C'est une évidence, ce blog manque de blues. Le problème, c'est que la grande majorité des albmus de blues que j'écoute, ceux de vieux de la vieille encore en mesure de compter jusqu'à 12, me rappellent la salle à manger de mes grands-parents : tout est en ordre, propre et lustré, chaque chose à sa place, et tout est prévu à l'avance : le repas du dimanche, le club tricot, etc. Et il fallait rester poli à table, pas un mot plus haut que l'autre. Quand, en plus le majordome Eric Clapton s'occupe du service, on est certain d'avoir des couverts en argent, mais aussi de la soupe de légumes bien fadasse (papy fait un régime sans sel). Alors bien sûr, on peut piocher dans l'album de famille, Robert Johnson, Charley Patton, mais ce sont là des photos qu'on a vues cent fois. Et puis je viens de poster l'album des vacances à Marseille de Mamy en 1937, alors on va pas remettre une couche tout de suite.
Deux choix s'offraient à moi : le trublion de la bande, RL Burnside, que je remets à plus tard, ou le tonton parti voyager sur les mers du sud, les Caraïbes et la Jamaïque : Taj Mahal. Drôle de nom, mais pas plus mystique que Muddy Waters, au hasard...
Taj Mahal, donc, Henry Saint Clair Fredericks de son vrai nom, débuta sa carrière sur la côte ouest des Etats-Unis, dans les années 1964, avec Ry Cooder (un blanc ! mais quel blanc !), dans les mort-nés Rising Sons. Il faudra attendre Love ou Sly & The Family Stone pour que, quelques années plus tard, le public accepte ce mélange presque anticonstitutionnel à l'époque, sinon des genres, du moins des couleurs de peau.

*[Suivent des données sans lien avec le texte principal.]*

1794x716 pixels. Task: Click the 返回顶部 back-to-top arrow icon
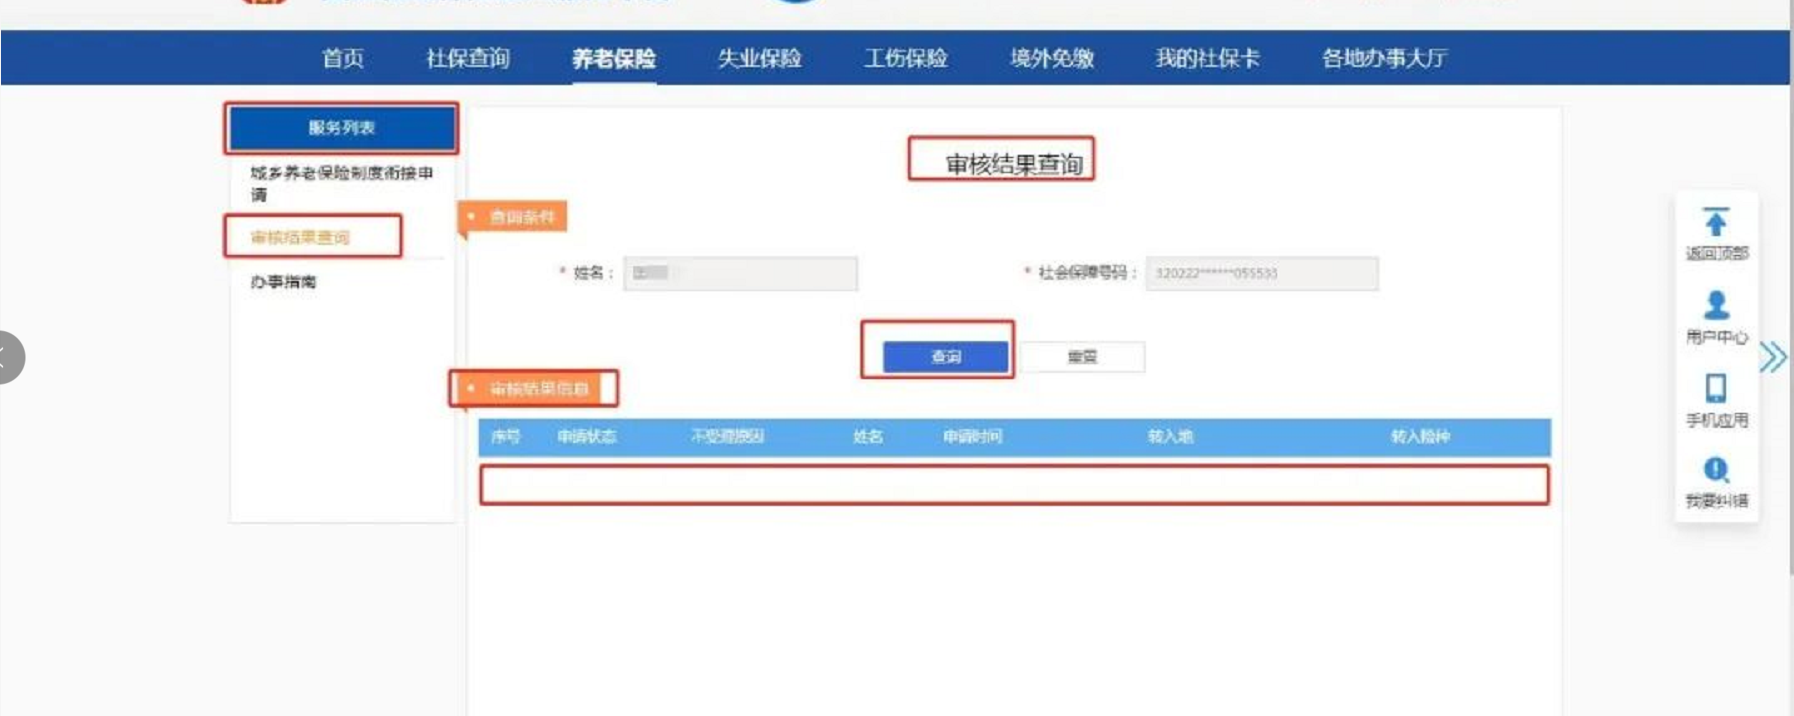point(1716,222)
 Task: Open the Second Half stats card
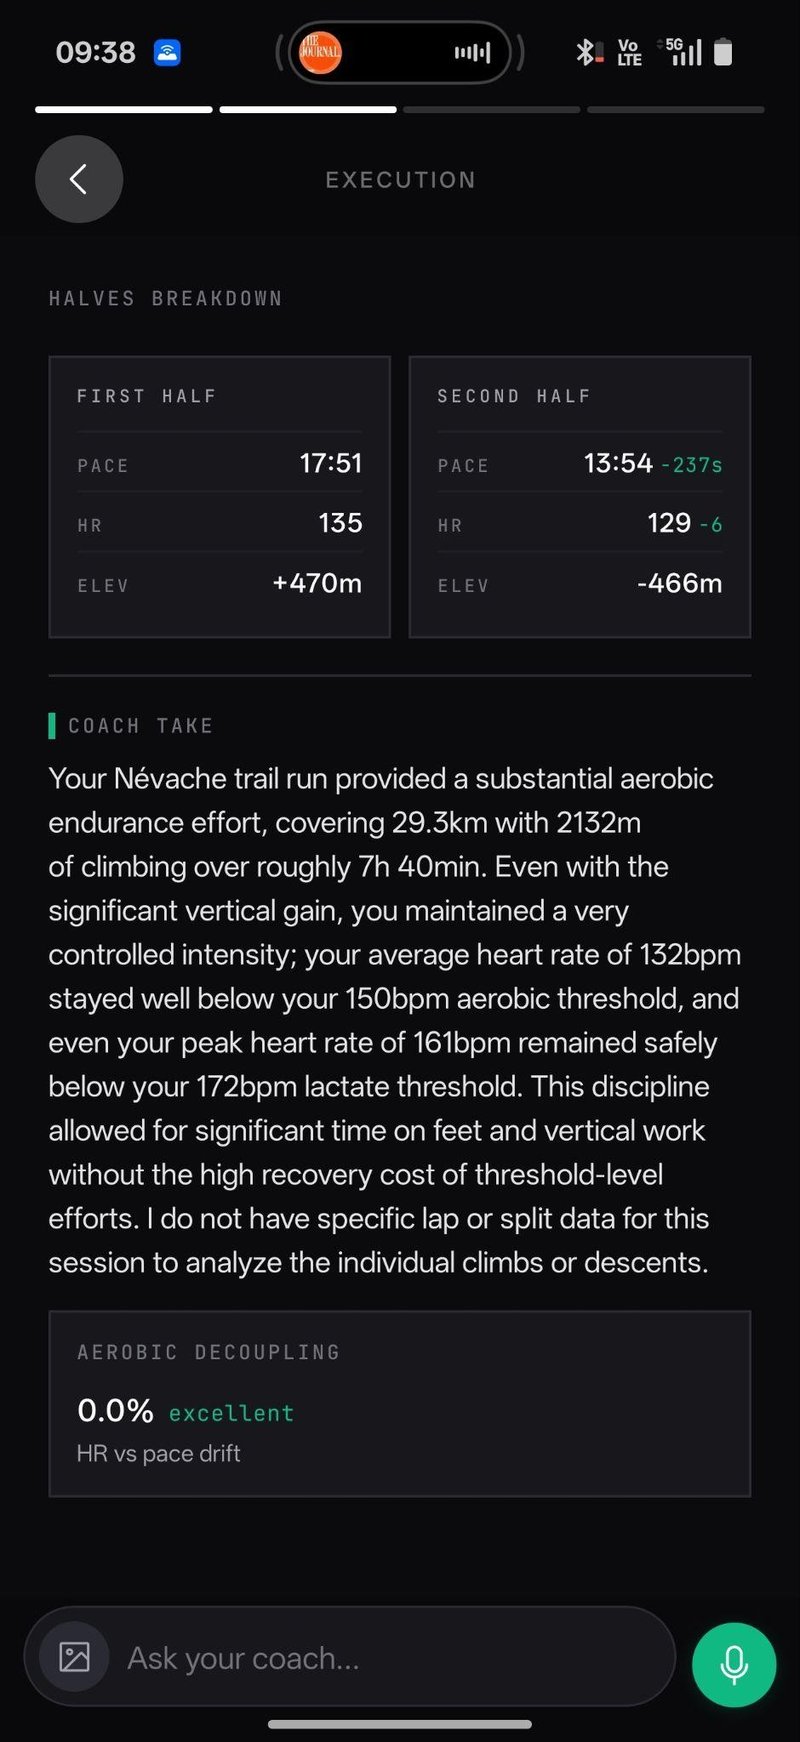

Taj Mahal sera quand même vite repéré et adulé par le public rock blanc (il jouera dans le Rock'n'Roll Circus des Stones dès 1968), et commencera sa carrière par trois-quatre albums de blues bien chiadés. Un dieu de la dobro, toujours prêt à balancer un blues en 4/4 bien binaire, et à reprendre des choses réservés habituellement aux blancs. Dans son album De Old Folks At Home, il poussera même la provoc' jusqu'à n'utiliser pratiquement que le banjo, en solo, et tenter de récupérer l'instrument initialement ramené d'Afrique par les esclaves et confisqués par les rednecks. Il reprendra même des machins comme Cluck Old Hen qu'on entend bien plus fréquemment dans les Appalaches que dans les juke joints de la Louisiane.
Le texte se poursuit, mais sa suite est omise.